Ia sesekali melirik ke medan perang untuk memastikan ketujuh bawahannya tidak dikalahkan, lalu dengan cepat memalingkan muka, tatapannya tanpa niat menghabisi sedikit pun.

Di luar kobaran api perang, Jin Wuhao tak peduli dengan kekacauan itu. Seluruh niat membunuhnya tertuju pada David yang melemah, dan matanya dipenuhi kebencian atas dua puluh kematian.

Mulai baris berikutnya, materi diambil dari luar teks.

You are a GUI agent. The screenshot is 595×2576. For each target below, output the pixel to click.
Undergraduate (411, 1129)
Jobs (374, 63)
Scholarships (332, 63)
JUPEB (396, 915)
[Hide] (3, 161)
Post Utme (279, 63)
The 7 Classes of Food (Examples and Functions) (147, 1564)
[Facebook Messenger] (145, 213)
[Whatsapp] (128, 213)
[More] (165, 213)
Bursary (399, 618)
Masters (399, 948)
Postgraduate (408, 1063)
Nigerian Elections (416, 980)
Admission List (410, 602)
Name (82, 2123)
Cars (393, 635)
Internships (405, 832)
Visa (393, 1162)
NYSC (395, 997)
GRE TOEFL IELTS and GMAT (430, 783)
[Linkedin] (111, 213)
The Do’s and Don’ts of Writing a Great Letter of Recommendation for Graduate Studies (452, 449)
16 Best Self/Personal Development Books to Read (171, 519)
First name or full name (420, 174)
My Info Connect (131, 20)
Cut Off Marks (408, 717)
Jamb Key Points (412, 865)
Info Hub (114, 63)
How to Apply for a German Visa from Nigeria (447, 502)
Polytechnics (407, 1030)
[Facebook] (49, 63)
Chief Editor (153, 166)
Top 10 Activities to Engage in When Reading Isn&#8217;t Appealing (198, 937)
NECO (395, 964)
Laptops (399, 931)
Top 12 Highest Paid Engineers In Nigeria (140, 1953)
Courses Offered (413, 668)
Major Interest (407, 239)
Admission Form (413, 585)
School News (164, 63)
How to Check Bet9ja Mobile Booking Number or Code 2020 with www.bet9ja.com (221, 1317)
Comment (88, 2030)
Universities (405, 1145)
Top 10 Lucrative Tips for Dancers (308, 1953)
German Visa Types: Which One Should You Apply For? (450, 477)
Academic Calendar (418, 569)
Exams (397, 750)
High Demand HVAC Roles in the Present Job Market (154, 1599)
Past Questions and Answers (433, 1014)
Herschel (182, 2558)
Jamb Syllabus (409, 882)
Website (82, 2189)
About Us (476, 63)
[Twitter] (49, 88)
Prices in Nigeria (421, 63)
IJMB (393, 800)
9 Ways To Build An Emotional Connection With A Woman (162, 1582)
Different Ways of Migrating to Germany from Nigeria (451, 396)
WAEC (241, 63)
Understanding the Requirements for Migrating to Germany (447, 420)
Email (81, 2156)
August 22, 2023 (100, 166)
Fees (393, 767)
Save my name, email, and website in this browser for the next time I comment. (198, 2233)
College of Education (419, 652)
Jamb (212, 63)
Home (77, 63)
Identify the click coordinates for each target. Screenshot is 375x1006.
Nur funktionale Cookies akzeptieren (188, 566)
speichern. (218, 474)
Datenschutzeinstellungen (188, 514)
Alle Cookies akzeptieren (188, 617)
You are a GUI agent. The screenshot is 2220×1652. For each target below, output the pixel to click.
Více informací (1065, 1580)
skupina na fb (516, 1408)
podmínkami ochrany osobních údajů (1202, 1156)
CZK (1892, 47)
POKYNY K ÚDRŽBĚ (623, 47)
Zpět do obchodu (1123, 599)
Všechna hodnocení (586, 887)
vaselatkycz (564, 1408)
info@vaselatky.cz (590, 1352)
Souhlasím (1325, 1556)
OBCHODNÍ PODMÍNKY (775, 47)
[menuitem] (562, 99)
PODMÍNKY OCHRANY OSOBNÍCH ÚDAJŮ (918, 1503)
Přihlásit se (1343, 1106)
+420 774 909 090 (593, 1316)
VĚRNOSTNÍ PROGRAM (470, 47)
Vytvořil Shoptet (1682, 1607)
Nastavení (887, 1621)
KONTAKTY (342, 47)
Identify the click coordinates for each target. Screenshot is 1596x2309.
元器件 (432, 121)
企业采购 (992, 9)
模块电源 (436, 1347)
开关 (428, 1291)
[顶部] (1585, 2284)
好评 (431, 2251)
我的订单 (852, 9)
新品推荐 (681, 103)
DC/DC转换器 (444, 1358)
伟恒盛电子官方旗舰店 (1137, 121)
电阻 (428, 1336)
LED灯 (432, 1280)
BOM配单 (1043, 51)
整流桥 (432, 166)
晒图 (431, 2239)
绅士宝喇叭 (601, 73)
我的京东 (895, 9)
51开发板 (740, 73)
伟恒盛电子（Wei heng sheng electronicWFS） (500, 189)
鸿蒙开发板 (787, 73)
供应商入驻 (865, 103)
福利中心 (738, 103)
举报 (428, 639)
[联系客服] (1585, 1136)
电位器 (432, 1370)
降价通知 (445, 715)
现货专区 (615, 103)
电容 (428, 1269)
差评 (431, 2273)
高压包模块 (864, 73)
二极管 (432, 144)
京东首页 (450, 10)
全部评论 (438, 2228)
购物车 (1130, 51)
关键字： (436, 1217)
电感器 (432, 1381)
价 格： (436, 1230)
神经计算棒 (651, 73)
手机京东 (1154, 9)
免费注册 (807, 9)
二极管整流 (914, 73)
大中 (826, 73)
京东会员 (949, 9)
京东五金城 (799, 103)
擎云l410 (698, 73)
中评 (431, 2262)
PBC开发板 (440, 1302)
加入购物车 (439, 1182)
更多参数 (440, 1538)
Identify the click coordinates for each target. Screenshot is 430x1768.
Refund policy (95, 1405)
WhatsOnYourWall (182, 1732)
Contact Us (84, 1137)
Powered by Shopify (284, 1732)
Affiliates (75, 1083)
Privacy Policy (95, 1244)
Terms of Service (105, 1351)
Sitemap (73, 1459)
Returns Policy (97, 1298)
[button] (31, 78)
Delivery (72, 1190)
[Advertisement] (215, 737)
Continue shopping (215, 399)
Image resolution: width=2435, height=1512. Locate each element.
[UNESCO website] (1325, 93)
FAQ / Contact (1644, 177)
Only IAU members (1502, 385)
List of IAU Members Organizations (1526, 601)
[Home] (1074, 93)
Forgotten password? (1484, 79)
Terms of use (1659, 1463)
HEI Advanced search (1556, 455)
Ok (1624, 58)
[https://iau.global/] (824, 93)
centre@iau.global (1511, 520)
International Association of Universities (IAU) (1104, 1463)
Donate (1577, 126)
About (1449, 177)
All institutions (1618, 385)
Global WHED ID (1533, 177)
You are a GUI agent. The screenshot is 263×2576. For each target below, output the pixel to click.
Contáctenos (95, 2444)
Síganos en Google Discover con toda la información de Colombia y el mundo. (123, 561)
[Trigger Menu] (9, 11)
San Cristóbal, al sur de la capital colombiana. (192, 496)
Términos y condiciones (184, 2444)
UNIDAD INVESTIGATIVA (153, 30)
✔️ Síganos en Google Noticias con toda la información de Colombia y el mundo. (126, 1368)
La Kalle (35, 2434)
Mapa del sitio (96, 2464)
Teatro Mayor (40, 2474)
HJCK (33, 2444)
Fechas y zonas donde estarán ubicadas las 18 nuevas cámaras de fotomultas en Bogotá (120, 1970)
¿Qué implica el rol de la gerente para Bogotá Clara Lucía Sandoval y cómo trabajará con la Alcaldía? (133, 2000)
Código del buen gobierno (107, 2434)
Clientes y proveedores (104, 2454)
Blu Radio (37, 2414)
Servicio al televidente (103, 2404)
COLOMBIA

Dia menarik kembali cahaya ilahi di sekelilingnya, dan berjalan perlahan menuju David, melangkahi puing-puing dan bercak darah.

Dengan setiap langkah, bumi sedikit bergetar, dan lapisan tekanan ilahi menumpuk, perlahan mengikis sedikit kepercayaan diri lawan, seperti kucing yang bermain dengan tikus.

“David.”

Jin Wuhao merendahkan suaranya, setiap kata mengandung kebencian yang mendalam, “Kau telah membunuhku dua puluh kali, membakar jiwaku, menghancurkan otoritasku, dan meremukkanku menjadi debu.”

Sekarang setelah waktu berputar kembali dan tatanan surga telah dipulihkan, giliran saya untuk membalas dendam. Saya akan membuatmu menderita seratus kali lipat, seribu kali lipat rasa sakit, dan membalas setiap luka yang kau timbulkan padaku.

David menggigit bibirnya yang berdarah dan, mengandalkan sedikit penyembuhan dari pembalikan waktu, berjuang untuk menopang tubuhnya yang terhuyung-huyung.

Kekuatan kekacauan dantiannya masih terkuras, meridiannya penuh dengan retakan, dan fondasi Dao-nya rusak. Dia nyaris lolos dari kematian, tetapi dia masih terluka parah. Bahkan mengangkat tangannya untuk memegang pedang membutuhkan seluruh kekuatannya.

Jiang Xuelan menggelengkan kepalanya, mengabaikan rasa sakit dan luka-luka di sekujur tubuhnya, dan menahan rasa sakit yang luar biasa akibat reaksi balik dari meridiannya. Dia bergerak berdiri di depan David.